HELENA — Montana Gov. Steve Bullock said Thursday that he will consult with the state’s Native American leaders before fulfilling any future requests for law-enforcement assistance at the site of an oil pipeline protest near a reservation in North Dakota.
Conditions near the Standing Rock Sioux Reservation have changed since he approved the last request from North Dakota in October as part of a compact between states to assist in emergencies, Bullock said in a statement. Then, the state sent 10 highway patrol troopers to help police the protest, and those troopers are due to return home on Sunday.
The governor added that he supports President Barack Obama’s call for pausing construction of the $3.8 billion pipeline through North Dakota, South Dakota and Iowa to a shipping point in Illinois.
“My thoughts are with the thousands of people, including Montanans, gathered around Standing Rock in North Dakota,” Bullock said. “Working government to government, we look forward to a quick and peaceful resolution”
Bullock spokeswoman Ronja Abel said Bullock released the statement to quell rumors circulating on social media that Montana planned to send additional law-enforcement personnel. “The governor wants to make sure that all parties involved have accurate and appropriate information about the facts regarding the situation at Standing Rock in North Dakota,” she said.
Officials from Montana’s Native American tribes contacted the governor’s office after the state sent its troopers to North Dakota last month. “Our discussions have been varied, and we have appreciated all of them,” Abel said.
Clashes between police and protesters trying to stop construction of the pipeline have resulted in more than 400 arrests since August. Last week, police used pepper spray on dozens of protesters trying to cross a stream to property owned by the pipeline developer and where officers previously cleared a protester encampment.
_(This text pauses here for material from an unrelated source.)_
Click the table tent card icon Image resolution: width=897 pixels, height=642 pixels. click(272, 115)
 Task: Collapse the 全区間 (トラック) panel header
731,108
Gallatin County Sheriff Brian Gootkin had announced plans to take four deputies to the protest, but then canceled them after receiving numerous calls and emails by people urging him not to do so. “I serve the people, and the people have spoken” Gootkin told the Bozeman Daily Chronicle.
Wyoming also has drawn fire from tribal leaders for sending six troopers to the protests last month. Gov. Matt Mead previously said sending the troopers represented only a desire to extend emergency help to another state and didn’t signal that Wyoming had taken a position on the pipeline controversy.
Those troopers returned home on Wednesday.
Capt. Shawn Dickerson, co-commander of the Special Services Squad at the Wyoming Highway Patrol, said the troopers did not use any force against the protesters “beyond normal crowd control movements.”
Wyoming officials said there are no plans to send more troopers.